From Rev. Hugh Ritchie, Toakuneng, Formosa, 27th Oct. 1874.

Blessing Received at Toakuneng(杜君英). — “ During the past three days I have examined twenty-five persons who have for two and three years been pretty regular in their Sabbath attendance, and of this number four men and four women were received by baptism. Two years ago this station passed through severe trial. At that time there were some twenty worshippers, but owing to the forbearance shown to heathen neighbours, holding nightly meetings with them in members' houses, and the faithful preaching of Christ by the helper, there are now over a hundred who hear the Word weekly. Three of the women received are wives of members, the other is an aged person of seventy-two. All the men are heads of families. Their confession of the Lord Jesus was decided and intelligent ; they worship God in the family, and their children meet with the helper daily in School.
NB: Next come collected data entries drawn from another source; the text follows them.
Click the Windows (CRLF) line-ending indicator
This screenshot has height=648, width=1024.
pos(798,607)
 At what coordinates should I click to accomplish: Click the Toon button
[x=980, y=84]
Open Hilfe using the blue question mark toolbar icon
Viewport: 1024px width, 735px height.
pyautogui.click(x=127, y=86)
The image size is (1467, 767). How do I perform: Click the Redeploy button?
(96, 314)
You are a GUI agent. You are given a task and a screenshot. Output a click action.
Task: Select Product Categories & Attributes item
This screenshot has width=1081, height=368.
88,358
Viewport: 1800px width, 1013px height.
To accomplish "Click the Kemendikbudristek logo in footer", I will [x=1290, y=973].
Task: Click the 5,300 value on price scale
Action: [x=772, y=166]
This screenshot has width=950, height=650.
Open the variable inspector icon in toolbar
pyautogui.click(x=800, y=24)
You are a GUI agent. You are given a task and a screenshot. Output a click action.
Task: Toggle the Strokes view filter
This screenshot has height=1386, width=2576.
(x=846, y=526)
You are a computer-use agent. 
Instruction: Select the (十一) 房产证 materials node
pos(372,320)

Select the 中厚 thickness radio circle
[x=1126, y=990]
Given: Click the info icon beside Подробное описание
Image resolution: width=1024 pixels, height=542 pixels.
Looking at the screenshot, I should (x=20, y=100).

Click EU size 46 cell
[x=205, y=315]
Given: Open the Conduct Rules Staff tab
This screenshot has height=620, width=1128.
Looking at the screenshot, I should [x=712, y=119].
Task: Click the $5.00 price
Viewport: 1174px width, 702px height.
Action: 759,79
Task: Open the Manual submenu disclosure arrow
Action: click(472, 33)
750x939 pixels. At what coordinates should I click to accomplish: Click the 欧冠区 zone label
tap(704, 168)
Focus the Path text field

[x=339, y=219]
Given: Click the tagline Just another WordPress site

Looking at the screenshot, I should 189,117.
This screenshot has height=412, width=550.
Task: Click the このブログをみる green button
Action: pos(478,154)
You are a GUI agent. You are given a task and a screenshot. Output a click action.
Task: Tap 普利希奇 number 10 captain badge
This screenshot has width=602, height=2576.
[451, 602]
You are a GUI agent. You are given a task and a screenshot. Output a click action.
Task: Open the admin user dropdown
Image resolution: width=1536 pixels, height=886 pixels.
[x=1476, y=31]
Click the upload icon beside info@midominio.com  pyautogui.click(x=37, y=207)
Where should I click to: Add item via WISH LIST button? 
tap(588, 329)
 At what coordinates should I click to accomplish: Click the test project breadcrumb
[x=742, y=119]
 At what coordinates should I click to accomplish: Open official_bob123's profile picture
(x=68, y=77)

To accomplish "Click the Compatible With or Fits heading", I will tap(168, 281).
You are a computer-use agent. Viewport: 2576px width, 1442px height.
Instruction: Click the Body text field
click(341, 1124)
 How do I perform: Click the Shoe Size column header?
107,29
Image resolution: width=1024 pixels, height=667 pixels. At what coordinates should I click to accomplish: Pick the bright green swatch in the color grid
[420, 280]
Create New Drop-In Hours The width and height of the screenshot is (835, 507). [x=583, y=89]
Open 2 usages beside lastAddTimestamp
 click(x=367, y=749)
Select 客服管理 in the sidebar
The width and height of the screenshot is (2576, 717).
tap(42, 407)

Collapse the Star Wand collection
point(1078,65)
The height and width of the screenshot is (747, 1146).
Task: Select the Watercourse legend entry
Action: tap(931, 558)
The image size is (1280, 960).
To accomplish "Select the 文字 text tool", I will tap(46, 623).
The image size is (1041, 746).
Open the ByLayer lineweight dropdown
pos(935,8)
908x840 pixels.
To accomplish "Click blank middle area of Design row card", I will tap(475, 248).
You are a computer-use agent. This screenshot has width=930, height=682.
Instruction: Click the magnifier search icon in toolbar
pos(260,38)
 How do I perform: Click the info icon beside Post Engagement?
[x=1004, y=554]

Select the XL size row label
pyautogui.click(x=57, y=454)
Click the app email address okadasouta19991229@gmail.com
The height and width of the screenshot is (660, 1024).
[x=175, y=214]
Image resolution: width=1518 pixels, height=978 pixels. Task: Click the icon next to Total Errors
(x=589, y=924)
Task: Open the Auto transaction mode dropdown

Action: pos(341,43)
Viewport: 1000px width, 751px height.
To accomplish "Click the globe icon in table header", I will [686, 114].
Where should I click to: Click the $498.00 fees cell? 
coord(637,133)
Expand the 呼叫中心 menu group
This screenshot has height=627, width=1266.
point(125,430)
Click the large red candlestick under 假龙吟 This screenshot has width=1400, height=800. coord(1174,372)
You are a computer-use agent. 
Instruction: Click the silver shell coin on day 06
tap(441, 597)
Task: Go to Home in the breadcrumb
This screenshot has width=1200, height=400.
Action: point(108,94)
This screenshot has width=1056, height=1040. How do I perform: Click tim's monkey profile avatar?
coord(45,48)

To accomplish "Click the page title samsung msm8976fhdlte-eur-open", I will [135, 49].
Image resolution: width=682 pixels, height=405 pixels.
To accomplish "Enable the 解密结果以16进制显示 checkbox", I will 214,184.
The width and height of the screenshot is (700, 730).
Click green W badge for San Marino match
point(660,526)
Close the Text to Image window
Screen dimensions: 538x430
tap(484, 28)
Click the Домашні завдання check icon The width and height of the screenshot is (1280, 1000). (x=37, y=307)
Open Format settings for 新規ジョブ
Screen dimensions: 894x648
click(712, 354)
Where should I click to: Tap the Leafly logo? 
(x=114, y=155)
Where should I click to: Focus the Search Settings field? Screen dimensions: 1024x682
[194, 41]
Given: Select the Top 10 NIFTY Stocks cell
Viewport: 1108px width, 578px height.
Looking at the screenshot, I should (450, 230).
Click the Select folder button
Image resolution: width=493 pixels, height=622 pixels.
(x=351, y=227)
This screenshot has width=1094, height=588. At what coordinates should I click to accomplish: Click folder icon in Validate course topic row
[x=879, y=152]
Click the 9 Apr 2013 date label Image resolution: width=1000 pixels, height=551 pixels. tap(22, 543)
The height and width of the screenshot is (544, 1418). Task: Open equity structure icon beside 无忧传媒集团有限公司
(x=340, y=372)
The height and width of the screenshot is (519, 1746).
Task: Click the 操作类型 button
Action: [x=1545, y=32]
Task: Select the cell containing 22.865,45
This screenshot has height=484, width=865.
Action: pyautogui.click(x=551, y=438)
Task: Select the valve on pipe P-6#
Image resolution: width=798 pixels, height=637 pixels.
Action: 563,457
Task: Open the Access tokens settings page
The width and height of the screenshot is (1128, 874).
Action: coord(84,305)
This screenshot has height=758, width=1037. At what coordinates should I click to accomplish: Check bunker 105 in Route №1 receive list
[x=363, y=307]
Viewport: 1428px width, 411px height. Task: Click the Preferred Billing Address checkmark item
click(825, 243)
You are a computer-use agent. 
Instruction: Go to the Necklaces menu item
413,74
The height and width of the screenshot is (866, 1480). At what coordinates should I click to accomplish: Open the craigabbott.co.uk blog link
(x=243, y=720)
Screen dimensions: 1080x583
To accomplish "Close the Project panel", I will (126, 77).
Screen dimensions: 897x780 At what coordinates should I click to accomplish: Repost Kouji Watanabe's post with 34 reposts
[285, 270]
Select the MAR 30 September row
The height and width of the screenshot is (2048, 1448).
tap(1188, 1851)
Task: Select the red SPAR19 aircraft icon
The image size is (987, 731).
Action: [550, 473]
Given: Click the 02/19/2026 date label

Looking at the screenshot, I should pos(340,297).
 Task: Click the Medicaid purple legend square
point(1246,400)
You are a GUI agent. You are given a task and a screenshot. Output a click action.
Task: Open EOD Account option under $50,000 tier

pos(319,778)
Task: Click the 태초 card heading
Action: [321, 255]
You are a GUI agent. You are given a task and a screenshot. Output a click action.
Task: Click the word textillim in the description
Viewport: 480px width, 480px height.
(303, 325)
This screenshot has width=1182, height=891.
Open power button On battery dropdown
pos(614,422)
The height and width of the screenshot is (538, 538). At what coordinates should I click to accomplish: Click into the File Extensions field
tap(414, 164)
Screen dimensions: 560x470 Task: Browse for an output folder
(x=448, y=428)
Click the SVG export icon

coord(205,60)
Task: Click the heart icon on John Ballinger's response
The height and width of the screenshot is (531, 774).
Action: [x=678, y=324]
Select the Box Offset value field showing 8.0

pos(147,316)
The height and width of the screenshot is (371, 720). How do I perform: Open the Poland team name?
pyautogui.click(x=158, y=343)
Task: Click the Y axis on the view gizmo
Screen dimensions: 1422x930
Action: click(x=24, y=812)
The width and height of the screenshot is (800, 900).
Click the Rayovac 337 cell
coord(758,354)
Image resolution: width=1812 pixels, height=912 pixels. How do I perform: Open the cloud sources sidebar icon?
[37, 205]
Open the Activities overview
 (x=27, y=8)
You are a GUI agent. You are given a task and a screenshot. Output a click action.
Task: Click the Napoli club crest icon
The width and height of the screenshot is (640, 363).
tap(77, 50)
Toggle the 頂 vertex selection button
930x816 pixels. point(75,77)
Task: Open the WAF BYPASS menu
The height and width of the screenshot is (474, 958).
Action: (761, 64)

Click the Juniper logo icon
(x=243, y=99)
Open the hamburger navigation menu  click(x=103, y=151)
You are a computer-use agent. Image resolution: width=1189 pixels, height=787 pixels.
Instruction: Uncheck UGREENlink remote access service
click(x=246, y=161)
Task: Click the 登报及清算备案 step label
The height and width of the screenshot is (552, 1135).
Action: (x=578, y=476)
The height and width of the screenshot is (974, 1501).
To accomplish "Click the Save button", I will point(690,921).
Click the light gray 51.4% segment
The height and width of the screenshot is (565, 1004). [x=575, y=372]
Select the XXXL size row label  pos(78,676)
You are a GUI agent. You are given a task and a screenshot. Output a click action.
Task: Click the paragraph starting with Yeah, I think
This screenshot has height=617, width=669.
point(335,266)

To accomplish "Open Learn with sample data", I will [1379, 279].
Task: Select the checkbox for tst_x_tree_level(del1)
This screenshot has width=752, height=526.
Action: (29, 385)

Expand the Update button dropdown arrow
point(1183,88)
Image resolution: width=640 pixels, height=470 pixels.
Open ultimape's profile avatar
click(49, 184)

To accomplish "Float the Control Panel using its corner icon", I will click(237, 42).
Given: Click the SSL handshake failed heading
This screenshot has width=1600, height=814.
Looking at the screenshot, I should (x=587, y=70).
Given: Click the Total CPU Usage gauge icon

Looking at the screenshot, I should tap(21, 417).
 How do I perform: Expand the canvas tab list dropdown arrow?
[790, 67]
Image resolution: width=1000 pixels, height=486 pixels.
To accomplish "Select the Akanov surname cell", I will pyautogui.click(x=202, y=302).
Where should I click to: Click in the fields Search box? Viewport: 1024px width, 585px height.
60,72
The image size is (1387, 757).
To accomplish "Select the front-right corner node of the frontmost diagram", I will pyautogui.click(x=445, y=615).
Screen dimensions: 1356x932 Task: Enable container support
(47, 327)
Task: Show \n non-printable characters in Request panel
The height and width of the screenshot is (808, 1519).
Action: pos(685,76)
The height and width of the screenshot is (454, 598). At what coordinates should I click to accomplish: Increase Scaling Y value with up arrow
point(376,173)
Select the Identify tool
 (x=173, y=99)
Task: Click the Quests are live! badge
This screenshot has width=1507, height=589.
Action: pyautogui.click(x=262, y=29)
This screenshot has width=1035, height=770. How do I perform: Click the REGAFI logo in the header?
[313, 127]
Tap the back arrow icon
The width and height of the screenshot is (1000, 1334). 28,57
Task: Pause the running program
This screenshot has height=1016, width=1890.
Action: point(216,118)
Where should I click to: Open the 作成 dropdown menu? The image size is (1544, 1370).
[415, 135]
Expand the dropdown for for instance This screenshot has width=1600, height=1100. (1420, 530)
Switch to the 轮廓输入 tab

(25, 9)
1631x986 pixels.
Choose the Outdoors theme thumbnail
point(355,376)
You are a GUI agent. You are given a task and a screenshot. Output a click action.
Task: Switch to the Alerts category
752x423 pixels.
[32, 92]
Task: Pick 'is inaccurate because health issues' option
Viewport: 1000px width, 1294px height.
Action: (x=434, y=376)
This village is literally a '' den of robbers." There are over a hundred persons who subsist by cutting their neighbours’ rice, digging their potatoes, and lifting their cattle. These men set all authority at defiance, take to the mountains when sought for, and return to their career of plunder when the danger is past ; but about ten miles to the south of this, the Mandarins have been to construct a road from west to east, and if they succeed it will render property more secure in this district. The military governor is watching Japanese movements, and using his soldiers to cover the advance of the road-makers in savage territory.

We are still in suspense as to the ultimate issue of these movements, but we know all these untoward events will be controlled and overruled so as to effect the complete diffusion of the glorious Gospel over the whole island. We have long been praying for the opening up of savage territory, and as we are about to be reinforced, it will be desirable to see a wider area covered by the Protestant mission, specially eastwards, so you will not be surprised if we expect from the final adjustment of this national dispute an answer to our prayers. “ Surely the isles shall wait for His law” Akau (阿猴/屏東)— This chapel is our most substantial and costly place of worship in the south. It will hold about 400, and as there is a piece of ground at the back belonging to us, which is now surrounded by a high wall, at a trifling expense accommodation could be provided for as many more. There are two small rooms upstairs — one for the helper and another for the pastor. Such a sleeping apartment in this damp and aguish region adds immensely to a European's comfort.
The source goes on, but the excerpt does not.